#### [Given text]

Role of MHS in animal disease outbreaks

A jointly commissioned report, assessing the roles and responsibilities of the Meat Hygiene Service (MHS) in animal disease outbreaks, has been published today by the Food Standards Agency and
Defra.

The MHS is an executive agency of the Food Standards Agency and is responsible for the protection of public health and animal health and welfare in Great Britain, through proportionate
enforcement of legislation in approved fresh meat premises (slaughterhouses and cutting plants).

The independent report, by consultants DNV, used as its reference the outbreak of bird flu at a Bernard Matthews turkey farm at Holton, Suffolk in early February 2007. The report has been
published in conjunction with a wider lessons learned review on the outbreak from Defra.

Although the disease was quickly and successfully eradicated on the Holton site, with no evidence of further spread, a review of the relationships between the various Government departments and
agencies involved was undertaken to fill any gaps in contingency planning.

The FSA welcomes the report and its observations.

Key recommendations of the DNV MHS Review are:

● In situations where enforcement responsibilities may be shared, legislative requirements and legal roles should be clarified and communicated at the
start of investigations.
● Representatives from different organisations should establish and test ways of working as a matter of routine. This will ensure that when an outbreak
occurs the channels of communication are open and requests for information can be coordinated.
● Explicit consideration of the roles of other organisations in potential scenarios would improve contingency planning and aid preparedness for future
events.
● Time should be invested in building relationships, trust and communication channels at a high level between the different organisations.

These recommendations will be used to inform and shape contingency planning for any future animal disease outbreaks. The FSA and Defra have already made steps to improve communication channels
since the bird flu outbreak and will continue to build on this work.

#### [Check your understanding]
1. From the text about the Meat Hygiene Service report, return the stretch from "Although the disease" through "can be coordinated.".
2. In the text about the Meat Hygiene Service report, where was the bird flu outbreak that the independent report used as its reference?
The records have no connection to the text about the Meat Hygiene Service report.

#### [Material supplied]
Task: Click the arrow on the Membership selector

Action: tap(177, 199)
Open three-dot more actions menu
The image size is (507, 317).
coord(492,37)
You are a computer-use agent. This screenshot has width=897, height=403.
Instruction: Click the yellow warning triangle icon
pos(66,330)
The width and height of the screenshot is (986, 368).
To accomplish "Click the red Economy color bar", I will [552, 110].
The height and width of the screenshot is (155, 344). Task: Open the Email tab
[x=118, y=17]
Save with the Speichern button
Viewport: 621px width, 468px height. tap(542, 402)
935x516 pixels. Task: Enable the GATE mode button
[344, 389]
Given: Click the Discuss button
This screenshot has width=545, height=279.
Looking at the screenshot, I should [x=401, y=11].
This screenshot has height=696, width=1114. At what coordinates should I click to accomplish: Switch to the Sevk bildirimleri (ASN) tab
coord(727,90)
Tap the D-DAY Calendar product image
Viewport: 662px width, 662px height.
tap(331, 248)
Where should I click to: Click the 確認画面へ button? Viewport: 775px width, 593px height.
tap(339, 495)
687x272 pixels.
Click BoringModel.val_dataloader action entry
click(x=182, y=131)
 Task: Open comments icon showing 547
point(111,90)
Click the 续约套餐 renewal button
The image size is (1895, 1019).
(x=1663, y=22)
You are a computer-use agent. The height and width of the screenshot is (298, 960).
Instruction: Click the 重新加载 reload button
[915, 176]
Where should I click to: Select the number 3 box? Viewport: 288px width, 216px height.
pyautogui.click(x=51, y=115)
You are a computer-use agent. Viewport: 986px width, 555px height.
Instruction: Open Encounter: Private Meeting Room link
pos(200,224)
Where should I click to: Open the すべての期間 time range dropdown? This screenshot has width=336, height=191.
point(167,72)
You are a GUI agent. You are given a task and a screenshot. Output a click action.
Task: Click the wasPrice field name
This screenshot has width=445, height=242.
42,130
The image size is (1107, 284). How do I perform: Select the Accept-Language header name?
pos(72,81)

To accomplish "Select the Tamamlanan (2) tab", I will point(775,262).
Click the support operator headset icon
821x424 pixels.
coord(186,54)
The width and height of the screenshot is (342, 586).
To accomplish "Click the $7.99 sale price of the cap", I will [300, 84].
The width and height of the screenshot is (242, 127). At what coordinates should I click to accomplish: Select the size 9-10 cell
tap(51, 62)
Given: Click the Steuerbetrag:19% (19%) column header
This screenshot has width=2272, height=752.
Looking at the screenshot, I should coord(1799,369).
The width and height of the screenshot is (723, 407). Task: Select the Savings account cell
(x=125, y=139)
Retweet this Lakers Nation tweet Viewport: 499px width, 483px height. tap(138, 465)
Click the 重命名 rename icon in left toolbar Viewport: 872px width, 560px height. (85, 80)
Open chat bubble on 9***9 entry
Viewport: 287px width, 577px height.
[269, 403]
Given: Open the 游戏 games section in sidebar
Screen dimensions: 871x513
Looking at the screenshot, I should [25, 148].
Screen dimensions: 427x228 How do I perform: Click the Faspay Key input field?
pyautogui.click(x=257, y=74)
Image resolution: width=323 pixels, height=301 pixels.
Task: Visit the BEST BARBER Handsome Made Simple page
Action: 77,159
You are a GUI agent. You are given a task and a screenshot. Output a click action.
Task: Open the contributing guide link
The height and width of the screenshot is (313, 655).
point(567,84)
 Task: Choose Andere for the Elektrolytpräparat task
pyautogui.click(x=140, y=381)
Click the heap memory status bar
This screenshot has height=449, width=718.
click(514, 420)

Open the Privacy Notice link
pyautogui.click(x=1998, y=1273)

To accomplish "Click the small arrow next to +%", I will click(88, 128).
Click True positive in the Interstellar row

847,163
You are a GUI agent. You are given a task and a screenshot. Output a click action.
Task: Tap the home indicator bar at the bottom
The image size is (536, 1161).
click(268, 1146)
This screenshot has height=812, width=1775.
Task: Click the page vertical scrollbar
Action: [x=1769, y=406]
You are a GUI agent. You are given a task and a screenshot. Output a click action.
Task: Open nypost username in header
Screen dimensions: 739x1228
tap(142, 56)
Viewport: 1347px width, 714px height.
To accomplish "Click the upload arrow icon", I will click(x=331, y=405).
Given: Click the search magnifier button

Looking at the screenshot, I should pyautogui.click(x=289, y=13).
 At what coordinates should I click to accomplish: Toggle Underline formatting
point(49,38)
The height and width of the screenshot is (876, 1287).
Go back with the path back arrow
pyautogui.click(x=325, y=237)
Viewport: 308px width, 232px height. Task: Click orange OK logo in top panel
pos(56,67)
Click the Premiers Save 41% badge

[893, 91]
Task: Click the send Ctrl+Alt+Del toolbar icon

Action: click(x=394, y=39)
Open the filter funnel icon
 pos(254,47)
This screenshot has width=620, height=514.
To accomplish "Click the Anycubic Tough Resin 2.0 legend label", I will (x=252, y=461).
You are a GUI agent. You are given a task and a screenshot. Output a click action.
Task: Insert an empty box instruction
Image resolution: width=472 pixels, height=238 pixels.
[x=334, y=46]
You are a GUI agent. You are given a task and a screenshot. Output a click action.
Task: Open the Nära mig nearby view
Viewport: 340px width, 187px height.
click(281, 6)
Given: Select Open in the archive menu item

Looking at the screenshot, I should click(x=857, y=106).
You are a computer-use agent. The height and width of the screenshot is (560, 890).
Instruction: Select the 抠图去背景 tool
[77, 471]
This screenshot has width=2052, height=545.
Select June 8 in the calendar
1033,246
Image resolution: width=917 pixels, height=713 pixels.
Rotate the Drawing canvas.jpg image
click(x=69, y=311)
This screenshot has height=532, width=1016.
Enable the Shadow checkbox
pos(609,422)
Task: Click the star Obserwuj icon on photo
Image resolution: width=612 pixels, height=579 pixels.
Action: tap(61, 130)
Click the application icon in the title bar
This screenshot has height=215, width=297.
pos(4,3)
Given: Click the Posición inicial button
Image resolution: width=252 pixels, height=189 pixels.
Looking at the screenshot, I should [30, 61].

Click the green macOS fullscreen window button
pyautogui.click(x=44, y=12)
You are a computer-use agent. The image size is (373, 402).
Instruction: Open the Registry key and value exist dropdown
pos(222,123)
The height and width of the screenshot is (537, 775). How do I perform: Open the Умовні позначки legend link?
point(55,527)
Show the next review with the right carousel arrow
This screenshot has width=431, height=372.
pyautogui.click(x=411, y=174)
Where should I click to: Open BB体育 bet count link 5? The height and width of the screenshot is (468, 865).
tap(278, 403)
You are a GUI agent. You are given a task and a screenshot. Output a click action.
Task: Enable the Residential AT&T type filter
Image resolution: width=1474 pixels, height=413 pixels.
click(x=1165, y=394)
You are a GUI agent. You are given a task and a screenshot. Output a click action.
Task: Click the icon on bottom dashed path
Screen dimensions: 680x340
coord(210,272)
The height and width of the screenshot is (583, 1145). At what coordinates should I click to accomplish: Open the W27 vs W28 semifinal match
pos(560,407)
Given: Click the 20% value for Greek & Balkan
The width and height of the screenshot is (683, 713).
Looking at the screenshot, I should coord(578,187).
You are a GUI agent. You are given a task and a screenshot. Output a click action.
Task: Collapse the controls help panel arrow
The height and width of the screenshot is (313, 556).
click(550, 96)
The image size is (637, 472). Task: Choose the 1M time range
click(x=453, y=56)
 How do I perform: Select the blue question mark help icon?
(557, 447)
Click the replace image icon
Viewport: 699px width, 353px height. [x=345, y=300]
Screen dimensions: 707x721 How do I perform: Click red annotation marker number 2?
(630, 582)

#### [Answers to the tasks]
1.
Although the disease was quickly and successfully eradicated on the Holton site, with no evidence of further spread, a review of the relationships between the various Government departments and
agencies involved was undertaken to fill any gaps in contingency planning.

The FSA welcomes the report and its observations.

Key recommendations of the DNV MHS Review are:

● In situations where enforcement responsibilities may be shared, legislative requirements and legal roles should be clarified and communicated at the
start of investigations.
● Representatives from different organisations should establish and test ways of working as a matter of routine. This will ensure that when an outbreak
occurs the channels of communication are open and requests for information can be coordinated.

2. At a Bernard Matthews turkey farm at Holton, Suffolk.